Science Spotlight

With immunosequencing, what is past is prologue

From the Robins Lab, Public Health Sciences Division.

The human body is constantly exposed to various external agents and pathogens. The adaptive immune system can act as a logbook for these events, with an individual’s T-cell repertoire representing their pathogen exposure history. Reading these logbooks in a meaningful way, however, has previously been difficult. In a recent issue of Nature Genetics, Dr. Harlan Robins and colleagues in the Public Health Sciences and Human Biology Divisions were able to develop a statistical classification framework that can “read” these immunological histories in individuals to diagnose their cytomegalovirus status.

When the body encounters a new pathogen, the adaptive immune system responds by having T cells generate antigen-specific T cell receptors (TCRs). This occurs through V(D)J recombination, where the TCRβ gene is randomly rearranged into a highly diverse set of sequences. The antigen specificity of these TCRs is modified further by the human leukocyte antigen (HLA) context, encoded by the highly polymorphic HLA-A, HLA-B, and HLA-C loci. Once these TCRs recognize an antigen, activated T cells proliferate by clonal expansion and are added to the memory compartment.

Across all their circulating T cells, healthy adults express roughly 10 million unique TCRβ chains. While this is a lot of pages for any one individual’s book of antigen exposure, there are many additional possibilities in the library of possible rearrangements. Despite this dauntingly large library, however, observing the same TCRβ chain in multiple individuals is much more common than would be expected if all possibilities were equally likely. These public T cell responses, where a particular antigen is targeted by the same TCR sequence in multiple individuals, suggest that characterizing immunological memory across different individuals may be possible.

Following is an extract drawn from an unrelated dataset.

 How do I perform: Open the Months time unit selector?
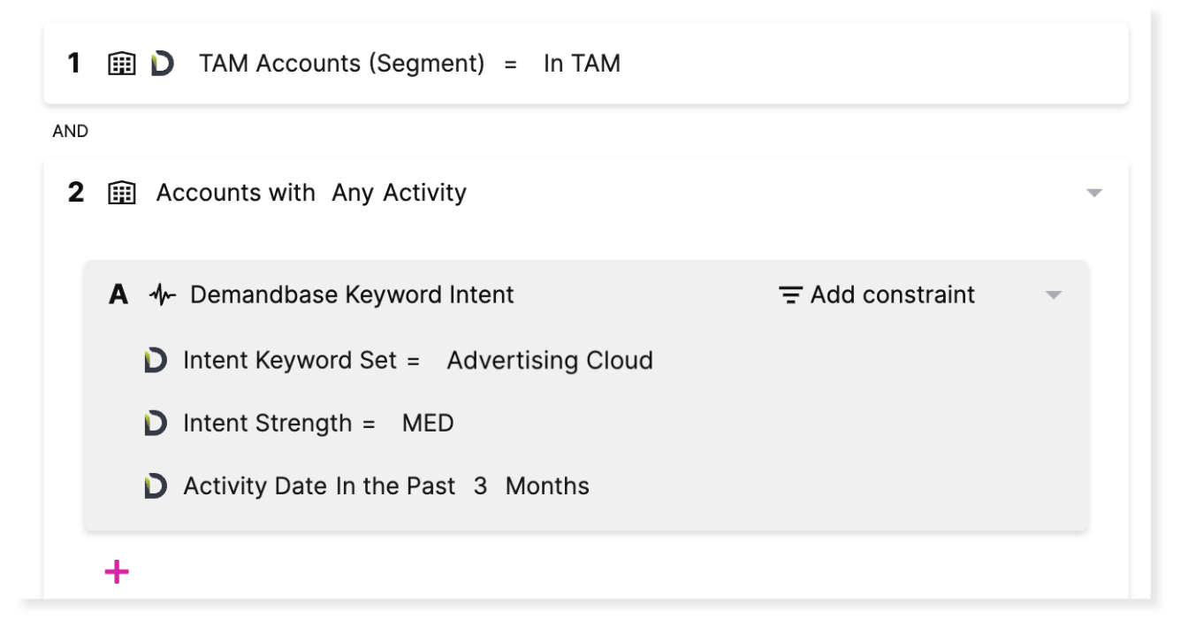(547, 486)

To evaluate this potential the authors performed immunosequencing of the TCRβ region in 640 healthy individuals, roughly half of whom were positive for cytomegalovirus. Comparing public TCRβ chains between positive and negative individuals revealed 164 chains associated with cytomegalovirus. Because the affinity of a given TCR for a given antigen is modulated by the HLA type of the individual, the authors also looked at whether these TCRβ were associated with HLA polymorphisms. Of the 164 chains associated with cytomegalovirus status, 45 chains were associated with at least one HLA-A or HLA-B allele.

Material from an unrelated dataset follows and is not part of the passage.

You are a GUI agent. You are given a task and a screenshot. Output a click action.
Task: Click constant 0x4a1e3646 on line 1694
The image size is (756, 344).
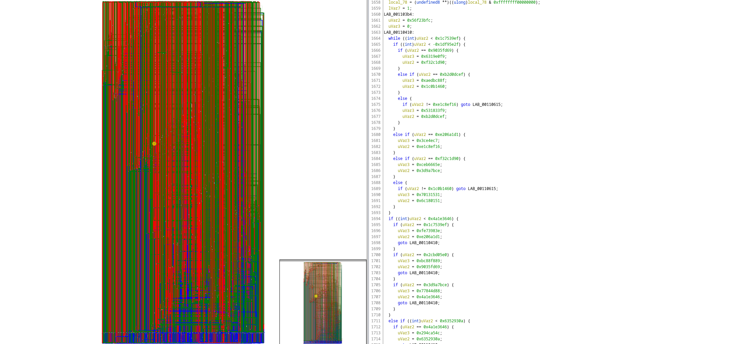click(440, 219)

Performance of prediction algorithm
Receiver operating characteristic (ROC) curves showing how well the T cell receptor classifier performed in the original population (dotted line), a cross-validation of the original population (dashed line), or in an independent validation cohort (solid line). Performance was measured by the area under the ROC curve (AUC). Image modified from the publication.

The authors then developed a generative binary classifier that infers cytomegalovirus serostatus from the number of associated TCRβ chains. After training and cross-validating this classifier in the original 640 individuals, it was used to test cytomegalovirus seropositivity in a second independent set of 120 individuals. The classifier performed well, with a sensitivity of 0.90, a specificity of 0.88, and an area under the receiver operating characteristic curve of 0.94 (see figure). In addition, the authors also constructed a similar classifier to infer the HLA type of each individual, and were able to successfully type most HLA alleles among the second group.

Overall, the authors demonstrated the possibility of diagnosing cytomegalovirus status and HLA typing via immunosequencing. Importantly, this methodology is potentially generalizable to a wide variety of immune-related phenotypes. For example, the authors hope to extend this approach to other pathogens, vaccination, and other immunological phenotypes. Furthermore, the parallelizability of the approach may allow for the diagnosis of multiple infections or infection history simultaneously. Said senior author Dr. Robins, “this study demonstrated the exciting, potentially far-reaching potential for reading T-cell memory to infer pathogen exposure history. Due to powerful computers and analytic tools, we can now access reams of data to profile the entire human ‘immunome.’ We believe that high-throughput immunosequencing will be every bit as exciting and impactful as profiling the human genome.”

Also contributing to this project from the Fred Hutch were Drs. William DeWitt, Jenna Gravley, Christopher Carlson, and John Hansen.


Emerson RO, DeWitt WS, Vignali M, Gravley J, Hu JK, Osborne EJ, Desmarais C, Klinger M, Carlson CS, Hansen JA, Rieder M, Robins HS. Immunosequencing identifies signatures of cytomegalovirus exposure history and HLA-mediated effects on the T cell repertoire. Nat Genet 2017; 49(5):659-665. doi: 10.1038/ng.3822.


Funding for this study was provided by Adaptive Biotechnologies and the W.M Keck Foundation.